SB: Was kann an einer Ökonomie, die auf Wachstum beruht, nachhaltig sein?

KT: Auch die Natur ist durch Wachstum gekennzeichnet. Das Entscheidende ist, daß dieses Wachstum nicht aus dem Kreislauf herausführt. Überall dort, wo wir lineares Wachstum haben, wo wir gekennzeichnet sind durch Wegwerfen, durch Materialverzehr, überall dort ist Wachstum in einer Welt mit neun Milliarden Menschen nur schwer zu verantworten. Eine Welt mit soviel Menschen kann nicht eine Wegwerfgesellschaft sein. Deswegen ist es ganz wichtig, daß wir etwa wachsen über die Umsetzung einer Kreislaufwirtschaft, einer Kreislaufgesellschaft. Da gibt es sehr viele Möglichkeiten, wichtige Positionen zu besetzen. Sie sehen es ganz konkret in der Energie. Ich bin sehr davon überzeugt, daß es gelingt, von den erschöpflichen Ressourcen wegzukommen und uns den erneuerbaren Ressourcen und der Möglichkeit des Kreislaufs zuzuwenden.

SB: Wie bewerten Sie als ehemaliger Umweltminister die Entwicklung des Erneuerbare-Energien-Gesetzes, das eine Zeitlang ein großer Exportschlager war und jetzt etwas ausgebremst wird hinsichtlich der Solarförderung bei gleichzeitiger Unterstützung der großen Offshore-Windparks, also der "big technology"?

KT: Es ist sicherlich recht einfach zu verstehen, daß etwas, das am Anfang, als noch sehr wenige das machten, ein wirksames Instrument war, dann Probleme bereitet, wenn es in großem Umfange gemacht wird. Das Erneuerbare-Energien-Gesetz war durch die hohen Kosten für erneuerbare Energien gekennzeichnet, was keine Überraschung war, denn am Anfang sind alle solche Techniken sehr teuer. Das wurde umgelegt auf alle Verbraucher. Wenn aber nur wenig produziert wird, ist der Zuwachs bei allen Verbrauchern gering. Nun kippt das um. Es gibt immer weniger, die das vom Preis her runterführen könnten, und außerdem wissen wir alle, daß die erneuerbaren Energien eben keine kontinuierlich verfügbaren Energien sind. Das bringt viele notwendige Überlegungen mit sich, wie wir das "Design des Energiemarktes", wie wir es nennen, verändern. Das ist nicht ein Abgehen von der Förderung der erneuerbaren Energien, sondern eine dauerhafte Stabilisierung und Weiterentwicklung auf einem Weg, der eben einem Marktdesign mit so vielen nicht kontinuierlich erzeugten Energien gerecht wird.
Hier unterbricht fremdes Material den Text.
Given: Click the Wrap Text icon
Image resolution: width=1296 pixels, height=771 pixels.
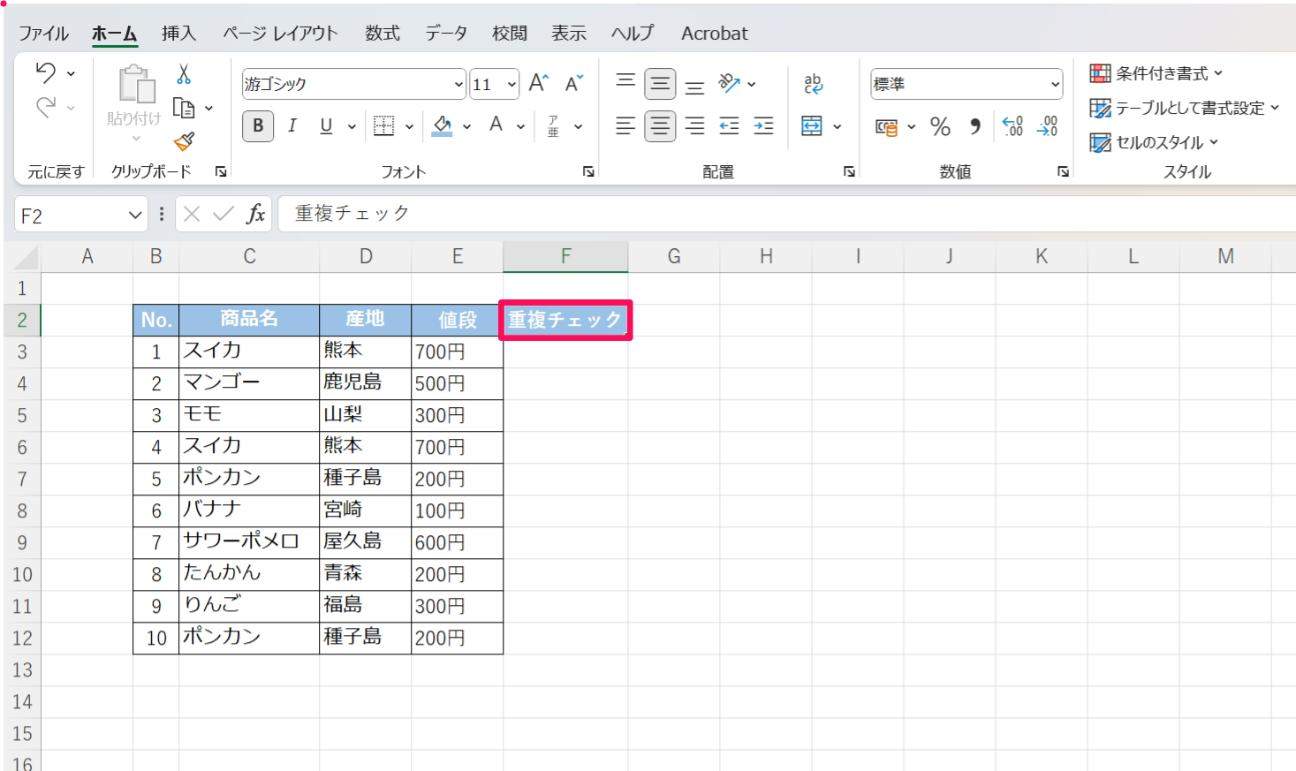Looking at the screenshot, I should pyautogui.click(x=813, y=84).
SB: Die Nuklearkatastrophe von Fukushima hat angeblich keine Todesopfer gefordert und inzwischen wird der mehrfache Super-GAU teilweise schon als Erfolgsgeschichte gefeiert, weil ja niemand gestorben und das Ganze doch im Rahmen der Möglichkeiten, trotz aller Schwierigkeiten, bewältigt worden sei. Teilen Sie diese Einschätzung?

KT: Ich war vor kurzer Zeit in Fukushima. Ich bin in der Region gewesen, die eigentlich eine No-go-Area ist, wo man nur mit Sondergenehmigungen rein darf. Ich glaube, daß solche Wertungen die Dinge massiv verharmlosen, von den ökonomischen Konsequenzen ganz zu schweigen, denn alles dies ist ja mit enormen finanziellen Konsequenzen verbunden. Das würde mich weniger irritieren, aber es zeigt eben, daß solche Technologien nicht geeignet sind, den Energiebedarf einer Welt mit neun Milliarden Menschen zu befriedigen. Ich hatte heute nicht die Gelegenheit, über Energie zu sprechen, aber dazu hätte es gut Gelegenheit gegeben.

SB: Herr Töpfer, vielen Dank für das Gespräch.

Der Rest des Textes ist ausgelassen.